## INPUT DATA
..........

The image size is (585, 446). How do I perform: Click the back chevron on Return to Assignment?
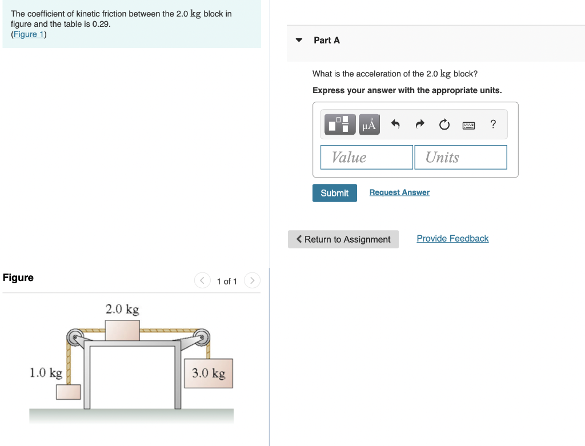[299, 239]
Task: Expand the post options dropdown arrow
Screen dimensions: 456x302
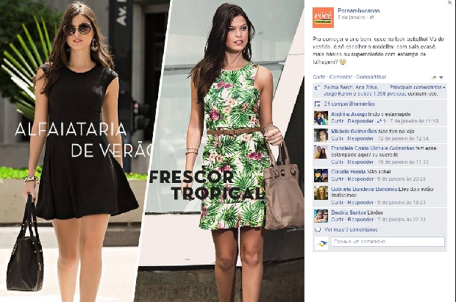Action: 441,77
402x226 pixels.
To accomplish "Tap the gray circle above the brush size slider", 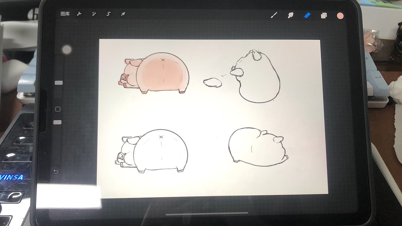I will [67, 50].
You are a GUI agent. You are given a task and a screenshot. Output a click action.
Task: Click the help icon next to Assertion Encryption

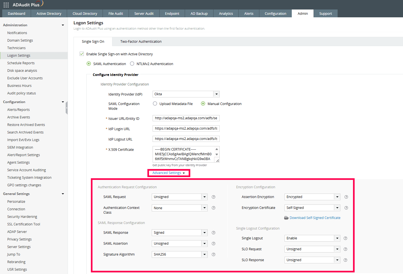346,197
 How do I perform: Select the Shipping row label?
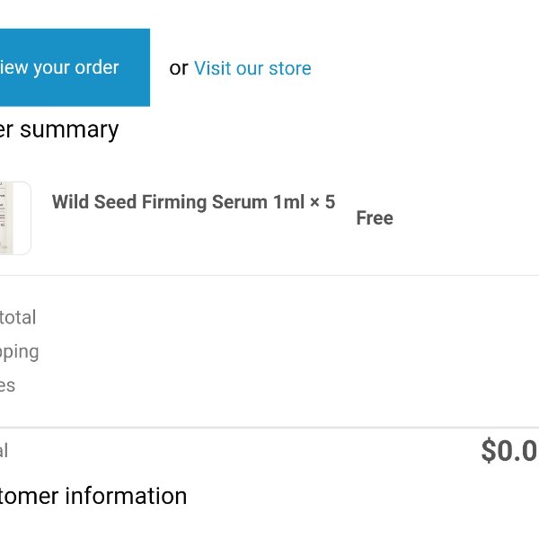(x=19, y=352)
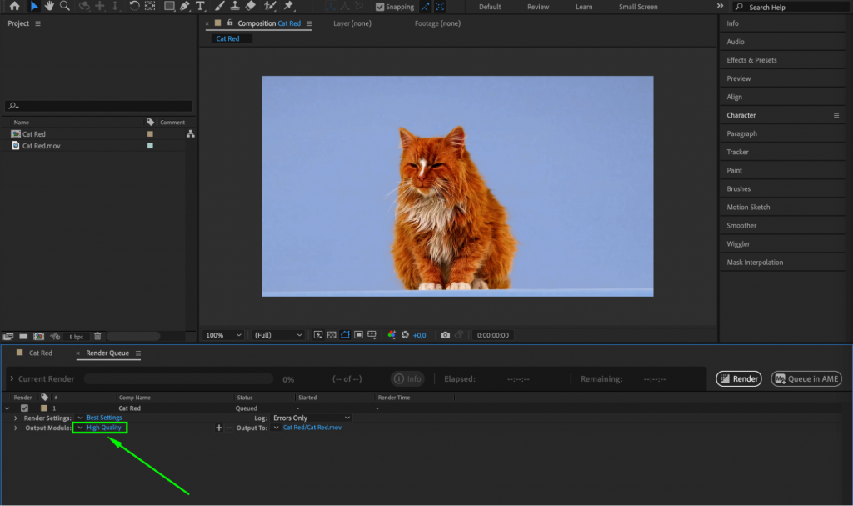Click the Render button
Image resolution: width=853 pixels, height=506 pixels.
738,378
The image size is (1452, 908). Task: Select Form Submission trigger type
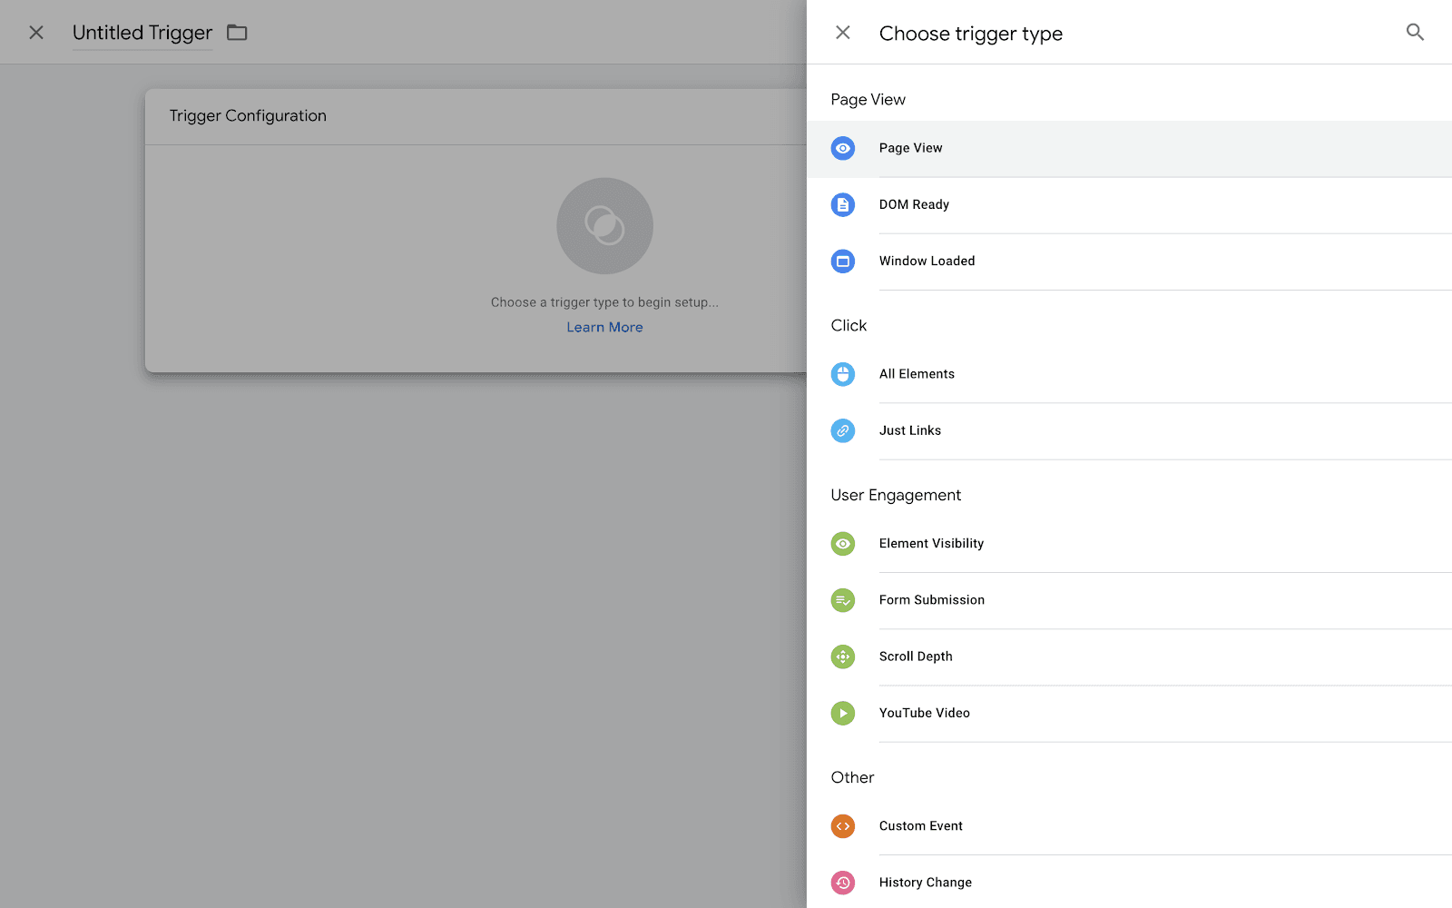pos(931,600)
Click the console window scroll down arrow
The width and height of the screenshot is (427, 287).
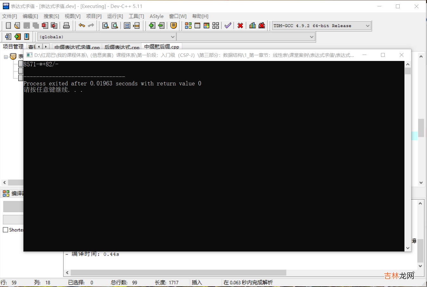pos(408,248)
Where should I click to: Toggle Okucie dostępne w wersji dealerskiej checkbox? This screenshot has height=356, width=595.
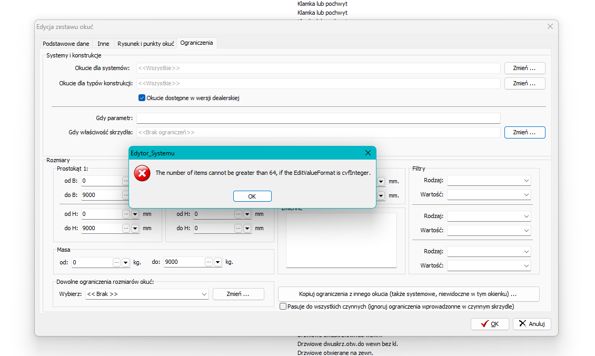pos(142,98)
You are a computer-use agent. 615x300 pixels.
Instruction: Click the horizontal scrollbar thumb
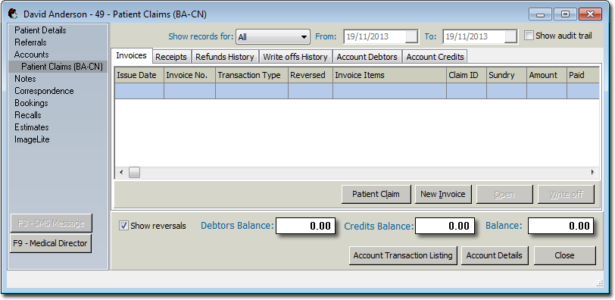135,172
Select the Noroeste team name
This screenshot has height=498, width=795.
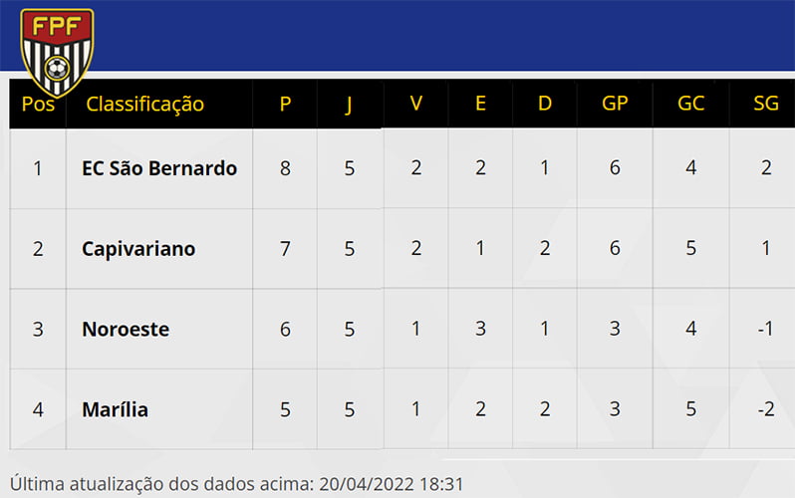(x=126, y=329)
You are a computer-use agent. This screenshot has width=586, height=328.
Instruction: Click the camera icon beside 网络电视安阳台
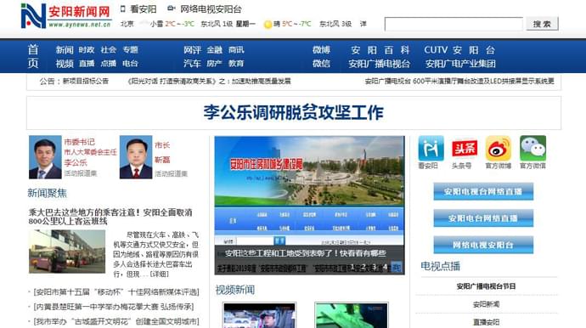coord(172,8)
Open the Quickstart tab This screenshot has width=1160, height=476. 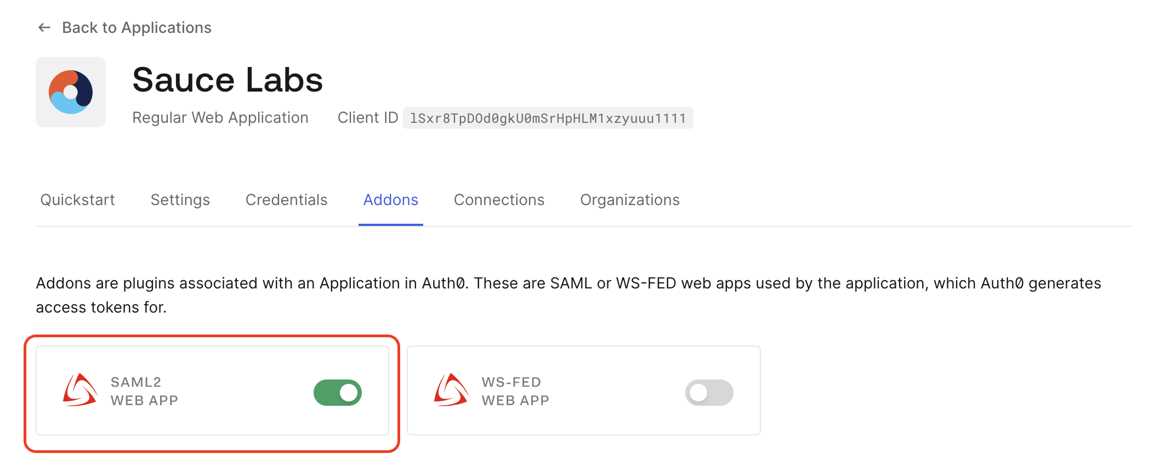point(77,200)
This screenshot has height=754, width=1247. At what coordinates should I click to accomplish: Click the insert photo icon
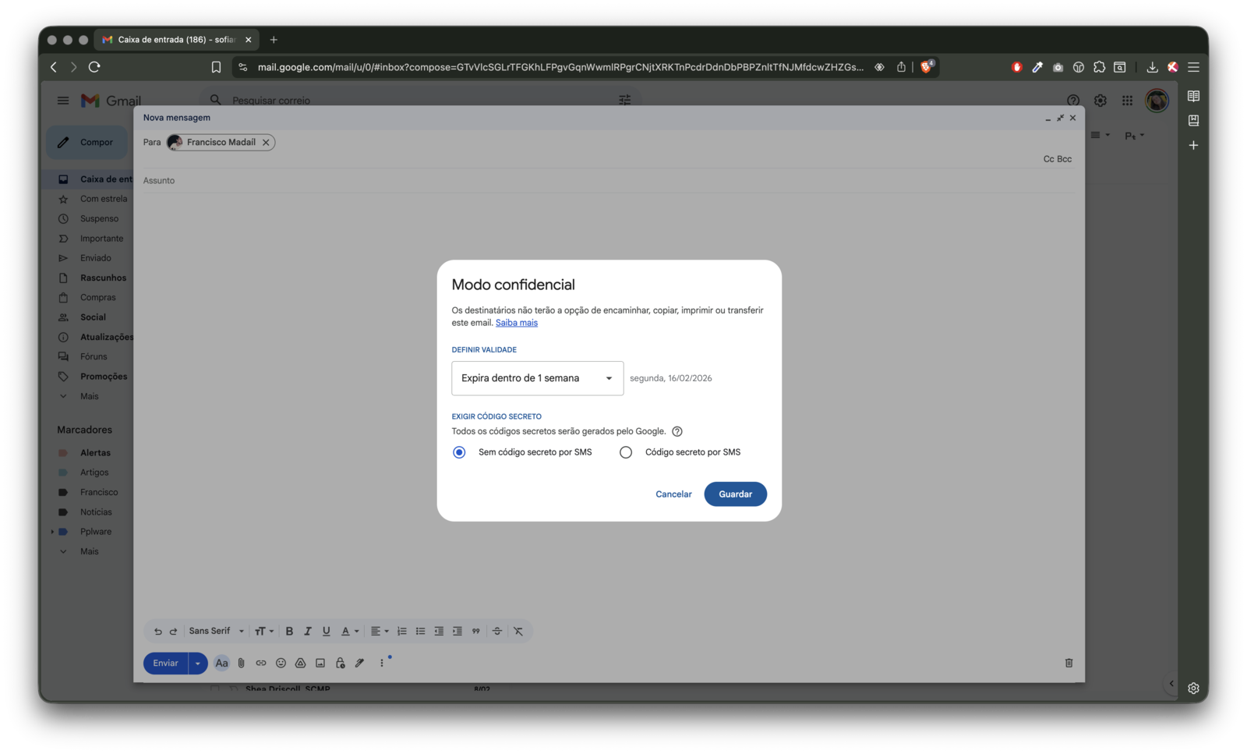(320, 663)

..........

Set down again, word for word, every line from the one with "How do I perform: Select" to the one with "Select the Noroeste team name" in the entries above, and omit the pictures.

 How do I perform: Select the Shipping row label?
(x=19, y=352)
Click the Render button
Image resolution: width=853 pixels, height=506 pixels.
738,378
The image size is (1452, 908). Task: Select Form Submission trigger type
pos(931,600)
Click the console window scroll down arrow
The width and height of the screenshot is (427, 287).
pos(408,248)
Where should I click to: Toggle Okucie dostępne w wersji dealerskiej checkbox? This screenshot has height=356, width=595.
pos(142,98)
You are a computer-use agent. 615x300 pixels.
Instruction: Click the horizontal scrollbar thumb
135,172
Select the Noroeste team name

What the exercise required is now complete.